Task item — Reproduce nothing but the lines from the one with "Where should I" down to the last line of the data below.

[Opening Supplied records section]

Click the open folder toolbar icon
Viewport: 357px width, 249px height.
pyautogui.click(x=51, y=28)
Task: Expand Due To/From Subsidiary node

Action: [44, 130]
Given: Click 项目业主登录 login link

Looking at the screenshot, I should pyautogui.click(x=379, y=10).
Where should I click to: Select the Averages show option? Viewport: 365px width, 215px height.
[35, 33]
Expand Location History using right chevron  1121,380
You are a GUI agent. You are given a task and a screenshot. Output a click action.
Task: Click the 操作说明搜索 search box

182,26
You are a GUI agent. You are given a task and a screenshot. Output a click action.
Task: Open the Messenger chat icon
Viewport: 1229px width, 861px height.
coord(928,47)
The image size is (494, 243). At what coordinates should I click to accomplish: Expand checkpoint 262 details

[Closing Supplied records section]

Reply to the task —
Where should I click to: Select the Averages show option? Viewport: 365px width, 215px height.
[35, 33]
Expand Location History using right chevron  1121,380
You are a GUI agent. You are given a task and a screenshot. Output a click action.
Task: Click the 操作说明搜索 search box

182,26
You are a GUI agent. You are given a task and a screenshot. Output a click action.
Task: Open the Messenger chat icon
Viewport: 1229px width, 861px height.
coord(928,47)
The image size is (494, 243). At what coordinates should I click to accomplish: Expand checkpoint 262 details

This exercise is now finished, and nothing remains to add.